«Ho sempre ammesso di aver fatto uso di cocaina in passato. Ma non l’ho mai fatto da presidente dell’Ars. A 70 anni, se sniffassi, sarei già nella tomba. Quando sono stato intercettato, ero senatore. Non sono accusato di nulla e non sono indagato. Il mio nome non si poteva e doveva scrivere. Dicono che andavo a Villa Zito per comprare droga ma non c’entro niente con questa vicenda. È stato uno sputtanamento che sta facendo soffrire mia moglie e le mie figlie». Lo afferma Gianfranco Miccichè sull’inchiesta della Procura di Palermo su un presunto spaccio di droga nella Palermo bene. L’ex presidente dell’Ars, che non è indagato, ne parla in interviste ai siti dei quotidiani Repubblica e Corriere della sera, sottolineando di non volere sottoporsi a un test antidroga.

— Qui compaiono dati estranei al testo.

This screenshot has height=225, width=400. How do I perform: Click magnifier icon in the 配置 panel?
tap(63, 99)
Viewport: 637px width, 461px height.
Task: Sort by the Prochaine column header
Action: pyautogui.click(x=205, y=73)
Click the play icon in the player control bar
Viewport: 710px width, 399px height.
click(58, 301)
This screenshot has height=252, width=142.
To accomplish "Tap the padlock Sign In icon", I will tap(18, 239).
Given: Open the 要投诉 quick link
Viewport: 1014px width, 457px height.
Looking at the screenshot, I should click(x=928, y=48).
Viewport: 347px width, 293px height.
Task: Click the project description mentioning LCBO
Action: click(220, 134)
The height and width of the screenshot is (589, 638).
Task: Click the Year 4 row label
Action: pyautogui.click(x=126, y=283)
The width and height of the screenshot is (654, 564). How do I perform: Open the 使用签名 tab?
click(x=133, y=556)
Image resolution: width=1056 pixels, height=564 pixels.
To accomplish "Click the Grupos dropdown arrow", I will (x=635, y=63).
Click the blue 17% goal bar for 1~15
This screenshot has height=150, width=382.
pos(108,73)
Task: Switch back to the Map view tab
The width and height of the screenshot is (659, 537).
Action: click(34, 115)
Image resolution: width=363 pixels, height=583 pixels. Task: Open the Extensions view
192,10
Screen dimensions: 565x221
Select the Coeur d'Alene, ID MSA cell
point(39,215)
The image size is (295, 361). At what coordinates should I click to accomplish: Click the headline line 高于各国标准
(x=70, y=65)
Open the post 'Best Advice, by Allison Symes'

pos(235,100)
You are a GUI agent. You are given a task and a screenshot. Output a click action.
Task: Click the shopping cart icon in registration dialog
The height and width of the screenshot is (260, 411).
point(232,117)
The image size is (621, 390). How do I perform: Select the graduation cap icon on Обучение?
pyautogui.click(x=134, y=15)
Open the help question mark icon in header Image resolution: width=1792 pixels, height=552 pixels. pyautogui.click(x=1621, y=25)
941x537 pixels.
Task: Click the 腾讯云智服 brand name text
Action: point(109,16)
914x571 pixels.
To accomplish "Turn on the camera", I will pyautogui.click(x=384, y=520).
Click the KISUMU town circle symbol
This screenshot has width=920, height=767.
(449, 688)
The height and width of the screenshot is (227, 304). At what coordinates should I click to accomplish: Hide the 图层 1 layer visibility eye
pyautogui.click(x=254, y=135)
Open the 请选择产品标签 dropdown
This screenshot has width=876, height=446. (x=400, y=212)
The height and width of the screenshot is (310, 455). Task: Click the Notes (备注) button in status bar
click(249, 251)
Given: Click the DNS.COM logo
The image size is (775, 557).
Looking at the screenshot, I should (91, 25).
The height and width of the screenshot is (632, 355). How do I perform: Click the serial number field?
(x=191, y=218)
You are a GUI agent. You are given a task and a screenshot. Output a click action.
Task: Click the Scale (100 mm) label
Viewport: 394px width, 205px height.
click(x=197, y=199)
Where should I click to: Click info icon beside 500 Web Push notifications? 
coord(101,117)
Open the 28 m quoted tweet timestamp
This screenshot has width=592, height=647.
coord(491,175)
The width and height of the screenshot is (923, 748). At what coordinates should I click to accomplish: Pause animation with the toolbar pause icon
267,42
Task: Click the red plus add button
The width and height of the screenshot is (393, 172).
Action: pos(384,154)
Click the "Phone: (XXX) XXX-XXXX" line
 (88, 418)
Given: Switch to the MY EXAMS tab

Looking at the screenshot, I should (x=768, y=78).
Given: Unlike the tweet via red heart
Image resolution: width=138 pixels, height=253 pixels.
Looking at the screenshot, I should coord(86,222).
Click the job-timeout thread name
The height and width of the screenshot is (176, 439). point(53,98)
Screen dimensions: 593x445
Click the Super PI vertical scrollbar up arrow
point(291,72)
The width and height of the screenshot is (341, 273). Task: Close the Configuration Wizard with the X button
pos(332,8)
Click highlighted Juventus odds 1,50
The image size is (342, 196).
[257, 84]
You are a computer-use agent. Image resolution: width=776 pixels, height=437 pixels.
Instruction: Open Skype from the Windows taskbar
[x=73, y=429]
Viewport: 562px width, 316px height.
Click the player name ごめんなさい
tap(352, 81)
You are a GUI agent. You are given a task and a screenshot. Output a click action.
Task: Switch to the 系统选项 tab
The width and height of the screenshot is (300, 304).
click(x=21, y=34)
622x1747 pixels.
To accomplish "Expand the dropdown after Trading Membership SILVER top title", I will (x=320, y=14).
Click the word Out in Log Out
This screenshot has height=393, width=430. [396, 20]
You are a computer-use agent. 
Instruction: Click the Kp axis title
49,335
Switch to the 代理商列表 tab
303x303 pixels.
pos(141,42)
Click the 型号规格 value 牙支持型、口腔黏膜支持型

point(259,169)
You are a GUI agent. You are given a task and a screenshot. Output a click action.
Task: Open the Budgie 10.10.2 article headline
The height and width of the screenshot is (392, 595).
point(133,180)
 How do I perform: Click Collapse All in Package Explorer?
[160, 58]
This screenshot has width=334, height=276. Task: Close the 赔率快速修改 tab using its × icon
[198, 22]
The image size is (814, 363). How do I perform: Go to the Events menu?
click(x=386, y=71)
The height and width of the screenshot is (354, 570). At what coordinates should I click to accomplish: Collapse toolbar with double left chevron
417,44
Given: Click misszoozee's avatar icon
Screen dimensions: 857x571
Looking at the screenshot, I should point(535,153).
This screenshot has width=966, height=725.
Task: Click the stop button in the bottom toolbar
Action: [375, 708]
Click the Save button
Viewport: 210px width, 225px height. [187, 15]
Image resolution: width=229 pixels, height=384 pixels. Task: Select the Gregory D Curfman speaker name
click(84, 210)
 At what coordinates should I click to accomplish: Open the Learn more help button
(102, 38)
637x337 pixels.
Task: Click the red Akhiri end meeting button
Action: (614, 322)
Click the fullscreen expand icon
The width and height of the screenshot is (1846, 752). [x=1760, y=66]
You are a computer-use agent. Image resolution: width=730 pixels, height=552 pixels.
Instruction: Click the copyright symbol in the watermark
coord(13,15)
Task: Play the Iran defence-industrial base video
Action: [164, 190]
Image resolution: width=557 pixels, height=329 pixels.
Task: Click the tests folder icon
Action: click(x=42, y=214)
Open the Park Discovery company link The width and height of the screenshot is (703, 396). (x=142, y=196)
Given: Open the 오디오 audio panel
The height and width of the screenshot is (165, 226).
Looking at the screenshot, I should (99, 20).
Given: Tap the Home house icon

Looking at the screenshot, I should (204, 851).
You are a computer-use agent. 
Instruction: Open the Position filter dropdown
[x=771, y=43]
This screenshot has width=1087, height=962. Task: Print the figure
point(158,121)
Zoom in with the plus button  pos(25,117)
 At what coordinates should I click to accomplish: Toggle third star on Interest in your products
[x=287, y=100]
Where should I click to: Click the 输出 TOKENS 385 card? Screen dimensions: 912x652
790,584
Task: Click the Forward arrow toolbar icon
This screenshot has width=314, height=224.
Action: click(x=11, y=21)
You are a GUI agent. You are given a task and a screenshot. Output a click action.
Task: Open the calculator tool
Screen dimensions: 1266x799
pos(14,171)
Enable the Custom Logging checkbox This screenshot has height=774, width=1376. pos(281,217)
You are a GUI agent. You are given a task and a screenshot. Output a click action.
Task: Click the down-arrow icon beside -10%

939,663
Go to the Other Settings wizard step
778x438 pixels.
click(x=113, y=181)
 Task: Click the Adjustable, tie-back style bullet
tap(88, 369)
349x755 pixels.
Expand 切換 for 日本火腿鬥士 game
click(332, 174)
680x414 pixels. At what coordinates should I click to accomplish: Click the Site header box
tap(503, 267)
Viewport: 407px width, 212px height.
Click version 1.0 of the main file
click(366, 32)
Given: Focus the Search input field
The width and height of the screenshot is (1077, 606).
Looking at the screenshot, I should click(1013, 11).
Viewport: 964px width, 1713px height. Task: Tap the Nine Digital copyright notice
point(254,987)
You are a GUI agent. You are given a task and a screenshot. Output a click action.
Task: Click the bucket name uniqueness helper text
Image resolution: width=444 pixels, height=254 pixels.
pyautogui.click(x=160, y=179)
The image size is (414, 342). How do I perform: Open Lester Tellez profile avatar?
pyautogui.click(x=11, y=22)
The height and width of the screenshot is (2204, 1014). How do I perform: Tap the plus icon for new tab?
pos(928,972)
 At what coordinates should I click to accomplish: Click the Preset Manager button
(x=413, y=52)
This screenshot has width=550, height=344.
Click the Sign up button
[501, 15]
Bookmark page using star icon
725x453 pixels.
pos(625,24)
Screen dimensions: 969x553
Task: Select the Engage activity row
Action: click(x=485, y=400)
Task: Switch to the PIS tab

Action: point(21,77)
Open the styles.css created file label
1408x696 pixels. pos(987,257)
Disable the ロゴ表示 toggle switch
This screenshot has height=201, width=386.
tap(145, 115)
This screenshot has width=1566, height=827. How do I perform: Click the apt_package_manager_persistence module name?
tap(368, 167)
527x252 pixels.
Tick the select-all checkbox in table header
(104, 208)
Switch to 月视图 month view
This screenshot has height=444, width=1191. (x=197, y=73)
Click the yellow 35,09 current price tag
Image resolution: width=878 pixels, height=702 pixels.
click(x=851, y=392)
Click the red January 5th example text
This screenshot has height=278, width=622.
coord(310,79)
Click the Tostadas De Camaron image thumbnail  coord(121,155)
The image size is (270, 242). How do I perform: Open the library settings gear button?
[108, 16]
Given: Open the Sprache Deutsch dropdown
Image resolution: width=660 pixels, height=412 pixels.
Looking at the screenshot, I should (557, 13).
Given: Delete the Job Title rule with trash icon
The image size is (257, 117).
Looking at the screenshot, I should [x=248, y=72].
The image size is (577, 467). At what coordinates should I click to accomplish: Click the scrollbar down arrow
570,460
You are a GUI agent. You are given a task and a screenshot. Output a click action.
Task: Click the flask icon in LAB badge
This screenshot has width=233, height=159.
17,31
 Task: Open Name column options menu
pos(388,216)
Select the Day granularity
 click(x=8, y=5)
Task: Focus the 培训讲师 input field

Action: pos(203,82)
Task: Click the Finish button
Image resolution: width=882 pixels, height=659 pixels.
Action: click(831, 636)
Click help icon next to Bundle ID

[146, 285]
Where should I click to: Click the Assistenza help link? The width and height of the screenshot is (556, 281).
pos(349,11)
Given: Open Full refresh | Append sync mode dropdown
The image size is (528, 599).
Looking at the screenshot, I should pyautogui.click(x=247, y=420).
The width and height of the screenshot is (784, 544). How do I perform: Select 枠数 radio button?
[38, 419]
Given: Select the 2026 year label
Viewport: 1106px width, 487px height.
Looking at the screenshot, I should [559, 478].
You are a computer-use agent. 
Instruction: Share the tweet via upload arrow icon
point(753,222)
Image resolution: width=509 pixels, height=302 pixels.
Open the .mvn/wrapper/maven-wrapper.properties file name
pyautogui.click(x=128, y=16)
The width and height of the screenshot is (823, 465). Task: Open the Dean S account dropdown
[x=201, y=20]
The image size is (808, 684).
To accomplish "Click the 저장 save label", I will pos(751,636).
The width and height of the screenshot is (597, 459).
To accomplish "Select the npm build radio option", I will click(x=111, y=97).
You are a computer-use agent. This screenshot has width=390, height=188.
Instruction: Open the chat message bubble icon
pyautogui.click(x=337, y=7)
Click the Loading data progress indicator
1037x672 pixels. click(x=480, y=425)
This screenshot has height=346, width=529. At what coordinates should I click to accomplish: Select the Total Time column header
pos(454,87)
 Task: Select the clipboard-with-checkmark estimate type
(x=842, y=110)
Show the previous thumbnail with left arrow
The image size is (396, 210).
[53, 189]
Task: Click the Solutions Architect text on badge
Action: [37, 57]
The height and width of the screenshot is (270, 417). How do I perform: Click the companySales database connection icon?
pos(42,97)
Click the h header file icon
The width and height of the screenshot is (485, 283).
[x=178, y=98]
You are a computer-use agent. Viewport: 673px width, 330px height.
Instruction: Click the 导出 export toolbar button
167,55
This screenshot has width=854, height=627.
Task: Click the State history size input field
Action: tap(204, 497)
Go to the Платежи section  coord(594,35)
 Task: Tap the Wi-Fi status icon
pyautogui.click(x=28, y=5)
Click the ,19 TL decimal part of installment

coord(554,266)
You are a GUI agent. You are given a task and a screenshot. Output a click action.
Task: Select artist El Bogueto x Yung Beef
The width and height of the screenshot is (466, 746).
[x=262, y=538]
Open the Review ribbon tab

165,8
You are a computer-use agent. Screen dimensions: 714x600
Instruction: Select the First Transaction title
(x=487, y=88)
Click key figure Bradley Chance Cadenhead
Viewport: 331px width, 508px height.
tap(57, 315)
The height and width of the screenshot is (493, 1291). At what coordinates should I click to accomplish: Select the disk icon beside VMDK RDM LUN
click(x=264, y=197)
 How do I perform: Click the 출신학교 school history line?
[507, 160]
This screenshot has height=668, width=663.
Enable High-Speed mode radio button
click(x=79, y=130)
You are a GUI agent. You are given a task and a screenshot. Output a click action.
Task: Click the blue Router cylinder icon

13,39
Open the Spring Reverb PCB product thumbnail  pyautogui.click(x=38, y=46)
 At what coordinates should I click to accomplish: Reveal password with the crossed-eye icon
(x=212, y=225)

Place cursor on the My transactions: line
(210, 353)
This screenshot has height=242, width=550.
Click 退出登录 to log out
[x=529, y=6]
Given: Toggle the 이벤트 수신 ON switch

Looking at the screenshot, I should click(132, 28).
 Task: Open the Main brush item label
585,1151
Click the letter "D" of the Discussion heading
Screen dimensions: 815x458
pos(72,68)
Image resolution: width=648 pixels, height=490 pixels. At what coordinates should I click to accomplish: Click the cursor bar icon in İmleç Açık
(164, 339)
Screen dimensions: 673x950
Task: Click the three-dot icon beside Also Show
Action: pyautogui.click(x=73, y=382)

«Non devo dimostrare niente a nessuno - sostiene Miccichè - se anche domani mi facessi un tiro di cocaina, non è reato e sarebbe solo un problema mio. Queste iniziative sono solo demagogia. Sono una persona onesta, ho la coscienza a posto. Non ho mai rubato un euro e faccio bene il mio lavoro. Quand’anche una volta ogni tre mesi mi offrissero un tiro, sarebbero solo fatti miei».
Sulla pubblicazione delle intercettazioni e sul nome accostato all’inchiesta l’ex presidente dell’Ars si interroga: “Mi chiedo: si potevano fare, visto che a fine 2022 ero senatore? Si possono pubblicare oggi? È una cosa da Paese civile? Vorrei non dirlo io ma leggerlo su un grande giornale. Comunque, perché esce il mio nome?».
E sulle sue frequentazioni nel ristorante a Villa Zito spiega che «tutti sanno a Palermo che io mangio ogni giorno» lì. «Forse non tutti sanno che - aggiunge - c’è sempre un tavolo per me. E quando lascio Palermo avverto. Per evitare che gli resti un tavolo vuoto. Accadde quel novembre. Devo aver detto cinque giorni. Ma riferiti a una partenza per Milano, a un soggiorno a Gardone Riviera, Villa Paradiso, camera 142. Ecco la fattura dell’albergo, per fortuna conservata, trovata dalla mia segretaria. E sulle carte scrivono che non partivo mai».